Только что закончившаяся война с белофиннами показала, что русские войска имеют существенные пробелы в физической подготовке, и на этот счет был издан строгий приказ наркома обороны, предписывающий проводить все занятия с максимальным приближением к боевой обстановке. Началась очередная кампания, в которую включились и военно-учебные заведения. Весной, после майских праздников, батарею подняли по тревоге и устроили марш-бросок. После него предстояло атаковать какую- то высоту, причем со стрельбой, для чего каждому выдали холостые патроны.
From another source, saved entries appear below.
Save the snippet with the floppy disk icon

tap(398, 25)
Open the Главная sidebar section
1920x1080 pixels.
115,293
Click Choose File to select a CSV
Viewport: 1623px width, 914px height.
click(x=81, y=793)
Марш был тяжелым, перед атакой лежали, едва дыша, казалось, ничто не заставит подняться с земли. Однако все-таки нашли в себе силы и с криком «ура» пошли вперед. А взяв высоту, свалились замертво.
Немного погодя при построении вдруг обнаружили отсутствие Дяди. Пустились на поиски и вскоре нашли его на исходном для атаки рубеже, бледного, даже зеленого, корчащегося от боли в животе. Вокруг краснело множество фантиков от «Столичных» — были такие конфеты с коньячной начинкой. Выходит, когда ребята из последних сил шли в атаку, он лежал здесь и обжирался. Первое естественное сострадание сразу прошло.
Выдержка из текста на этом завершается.